Periorbital hyperpigmentation, the clinical term for dark circles, runs in families. Studies have documented multiple family members with varying degrees of periorbital pigmentation across generations. About 11% of dark circle cases are attributed to shadow effects caused by anatomical features like a deep tear trough or forward-positioned fat pads. If your parents had prominent under-eye bags, you’re significantly more likely to develop them regardless of your lifestyle.
When Bags Signal a Medical Problem
In most cases, under-eye bags are cosmetic. But persistent or sudden swelling can occasionally point to something systemic. Thyroid eye disease, most commonly associated with an overactive thyroid, causes inflammation of the tissue and muscles behind the eye. Symptoms go well beyond ordinary bags: bulging eyes, eye pain, double vision, light sensitivity, and difficulty moving the eyes. If you notice these symptoms together, especially with unexplained weight changes or a racing heart, a blood test can check thyroid hormone levels.
Kidney disease is another systemic cause. When the kidneys can’t properly filter waste and manage fluid balance, generalized edema develops. Puffy eyes on waking, combined with swelling in the hands, feet, or ankles, can be an early sign. Nephrotic syndrome, a specific type of kidney disorder, is particularly associated with periorbital swelling.
Do Eye Creams Actually Work?
Many eye creams market caffeine as a key ingredient, claiming it constricts blood vessels and reduces puffiness. The evidence is underwhelming. A controlled study testing a 3% caffeine gel against a plain gel base found no significant difference in puffiness reduction between the two. The cooling sensation of applying any gel to the skin appeared to be the main factor reducing swelling, not the caffeine itself. Only about 24% of volunteers in the study showed a measurable benefit from caffeine over the plain gel.
Cold compresses work on the same principle: the temperature constricts blood vessels and temporarily reduces fluid accumulation. A chilled spoon, a cold washcloth, or a gel mask kept in the refrigerator can provide modest, short-lived improvement. These approaches address temporary puffiness, not the structural fat herniation that comes with age or genetics.
Surgical and Cosmetic Options
For permanent under-eye bags caused by fat pad herniation, the most effective treatment is a surgical procedure called blepharoplasty. A surgeon removes or repositions the excess fat and tightens the surrounding skin and muscle. Bruising and swelling from the procedure typically resolve within 10 to 14 days, and most people return to normal activity within a week, though surgical scars can take months to fully fade.

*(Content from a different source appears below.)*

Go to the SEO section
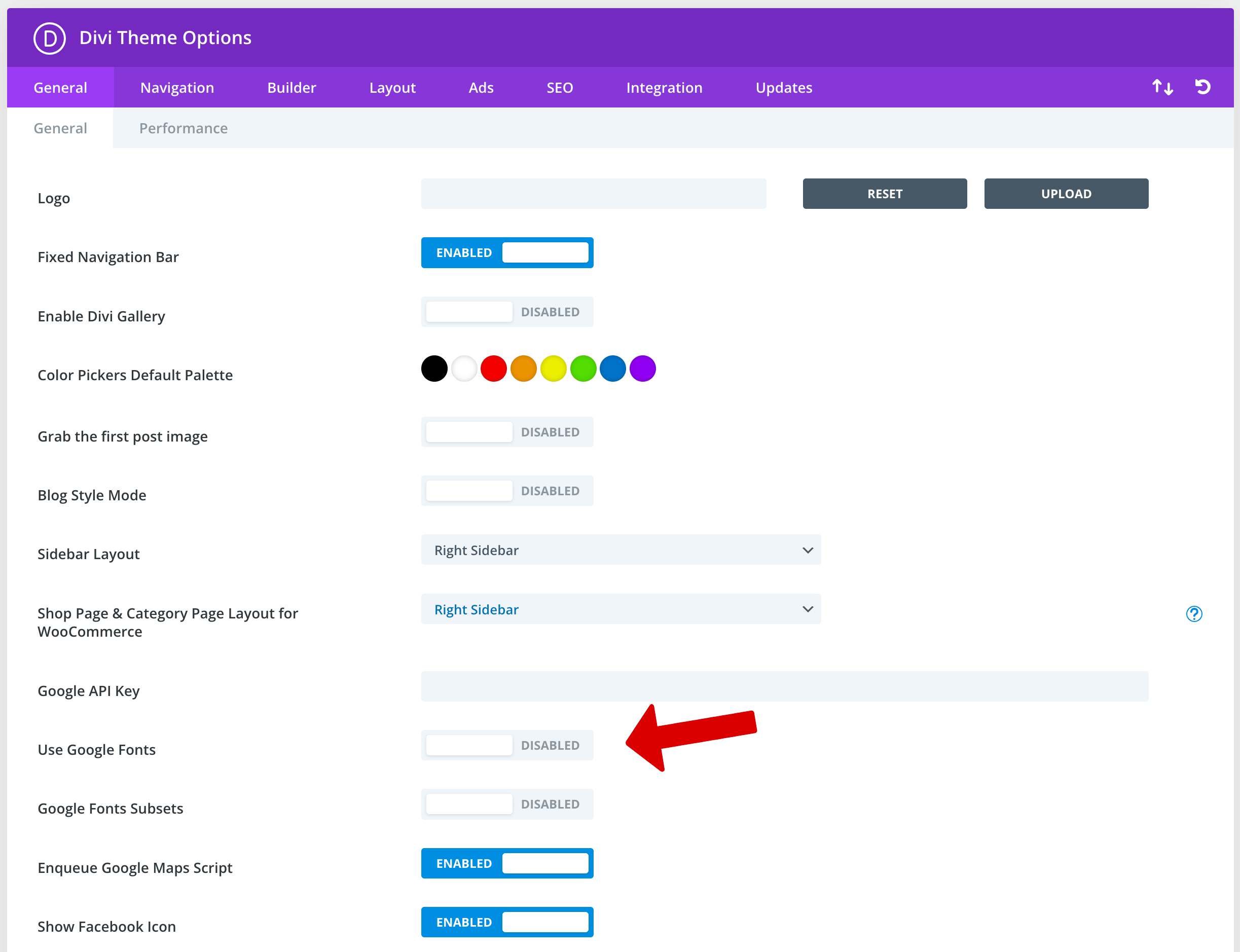This screenshot has height=952, width=1240. [559, 87]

Results can last a lifetime for some people, while others see bags gradually return. Rare complications include infection, dry eyes, difficulty closing the eyelids, noticeable scarring, and temporarily blurred vision. Less invasive options like injectable fillers can camouflage the appearance of bags by filling in the tear trough, reducing the shadow that makes bags look more prominent. These typically last 6 to 18 months before needing a touch-up.
Practical Steps That Help
- Reduce sodium intake. Keeping salt consumption moderate prevents the fluid retention cycle that puffs up the under-eye area overnight.
- Sleep with your head slightly elevated. Even a modest incline discourages fluid from pooling around your eyes while you sleep.
- Manage allergies proactively. If seasonal allergies are a factor, consistent antihistamine use during peak seasons keeps histamine-driven swelling in check.
- Protect skin from UV damage. Sunscreen and sunglasses slow the breakdown of collagen and elastin in the delicate skin around the eyes, delaying the sagging that makes bags more visible.
- Use cold, not caffeine. A cold compress for 5 to 10 minutes is at least as effective as most eye creams and costs nothing.